Motorsport venue in Pottsville, Pennsylvania

Big Diamond Speedway is a three-eighths-mile high-banked dirt oval raceway located in Pennsylvania's Coal Region.

==Overview==
In 1972 Fritz Roehrig completed a surface mining job in Schuylkill County, Pennsylvania, then with partner Dom Muscara built a stock car racetrack and named it after the famous vein of coal they had just mined: "Big Diamond". Roehrig went on to operate the facility for 35 years before leasing the facility to Joe Kuperavage from 2006 to 2010. He then returned to the promoter role for one more year.

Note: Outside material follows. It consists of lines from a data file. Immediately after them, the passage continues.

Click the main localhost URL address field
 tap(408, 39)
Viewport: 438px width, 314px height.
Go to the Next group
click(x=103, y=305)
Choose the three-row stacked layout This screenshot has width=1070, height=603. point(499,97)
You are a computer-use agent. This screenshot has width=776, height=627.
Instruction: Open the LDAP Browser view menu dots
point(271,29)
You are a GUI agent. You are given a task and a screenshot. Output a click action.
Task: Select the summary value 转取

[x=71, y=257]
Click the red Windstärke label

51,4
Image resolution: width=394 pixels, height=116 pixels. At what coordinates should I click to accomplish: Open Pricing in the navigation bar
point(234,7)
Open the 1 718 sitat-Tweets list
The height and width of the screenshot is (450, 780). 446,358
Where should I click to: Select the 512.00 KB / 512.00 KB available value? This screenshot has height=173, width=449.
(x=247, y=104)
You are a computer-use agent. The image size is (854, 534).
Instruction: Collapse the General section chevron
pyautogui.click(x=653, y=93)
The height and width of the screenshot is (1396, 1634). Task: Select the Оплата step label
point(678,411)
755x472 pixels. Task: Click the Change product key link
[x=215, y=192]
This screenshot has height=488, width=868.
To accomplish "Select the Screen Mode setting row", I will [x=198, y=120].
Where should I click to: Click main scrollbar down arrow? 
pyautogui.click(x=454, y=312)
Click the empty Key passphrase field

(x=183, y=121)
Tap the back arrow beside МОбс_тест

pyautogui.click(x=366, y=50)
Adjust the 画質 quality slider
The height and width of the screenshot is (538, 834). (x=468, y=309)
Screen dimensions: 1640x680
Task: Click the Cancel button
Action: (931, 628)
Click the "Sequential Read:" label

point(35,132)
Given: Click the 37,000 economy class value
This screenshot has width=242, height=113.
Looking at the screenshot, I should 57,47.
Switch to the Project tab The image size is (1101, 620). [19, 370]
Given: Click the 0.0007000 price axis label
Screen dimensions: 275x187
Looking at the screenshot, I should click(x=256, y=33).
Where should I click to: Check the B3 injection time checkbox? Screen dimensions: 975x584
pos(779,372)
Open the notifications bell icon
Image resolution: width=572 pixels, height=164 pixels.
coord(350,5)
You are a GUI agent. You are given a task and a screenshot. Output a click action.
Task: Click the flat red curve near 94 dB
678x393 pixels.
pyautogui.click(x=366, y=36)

In 1992, Roehrig was awarded "Promoter of the Year" in the northeast by Racing Promotion Monthly.
After 41 years, Rohrig sold the facility in 2012 to his son and daughter-in-law, Jake and Jasmine Smulley.

==Events==
Weekly racing at Big Diamond is headlined by the small-block Modifieds along with support divisions which include RUSH Crate Sportsman, Crate 602 Sportsman, and Roadrunners. The facility hosts several touring series including the Super DIRTcar Series, USAC National Sprint Cars, URC Sprint Cars, East Coast Legend Series, Mid Atlantic Modifieds, Wingless Sportsman, and the PASS 305 Sprints.

The Coalcracker 72 for modifieds is presented annually, and has been won a record seven times by multi-time track champion Duane Howard.